== Assigned task ==
Read the data and repeat all of it exactly.

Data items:

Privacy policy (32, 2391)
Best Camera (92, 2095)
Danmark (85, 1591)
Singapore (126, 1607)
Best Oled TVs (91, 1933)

== Answer to this exercise ==
Privacy policy (32, 2391)
Best Camera (92, 2095)
Danmark (85, 1591)
Singapore (126, 1607)
Best Oled TVs (91, 1933)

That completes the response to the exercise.